- **Data for this task**
*** Begin section ***
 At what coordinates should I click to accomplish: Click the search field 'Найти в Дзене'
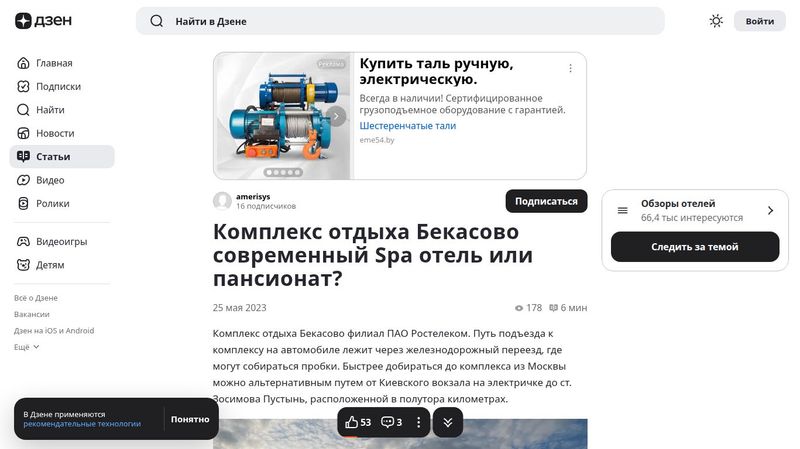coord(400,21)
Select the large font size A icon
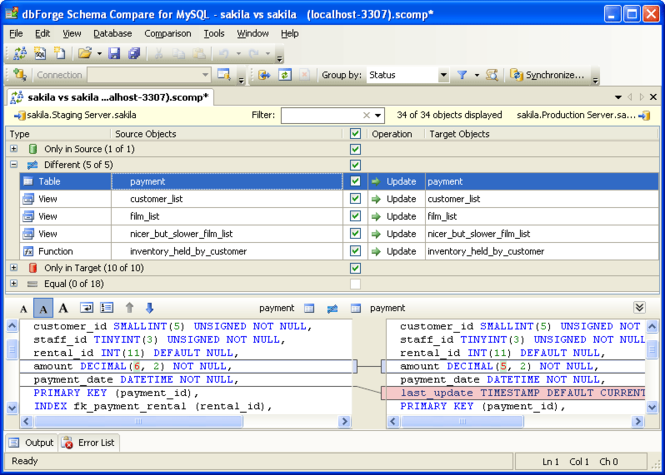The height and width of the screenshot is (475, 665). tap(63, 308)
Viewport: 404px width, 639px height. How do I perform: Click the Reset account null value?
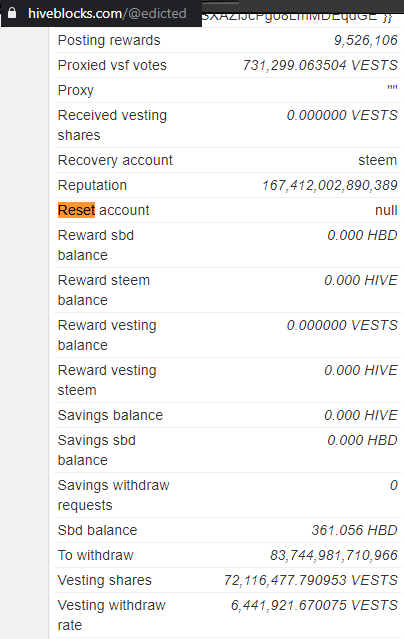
*** End section ***
- **What to work on**
Return, exactly as they stand, all of the lines above, but not the pictures.

- **Task solution**
 At what coordinates should I click to accomplish: Click the search field 'Найти в Дзене'
coord(400,21)
Select the large font size A icon
The height and width of the screenshot is (475, 665). tap(63, 308)
Viewport: 404px width, 639px height. How do I perform: Click the Reset account null value?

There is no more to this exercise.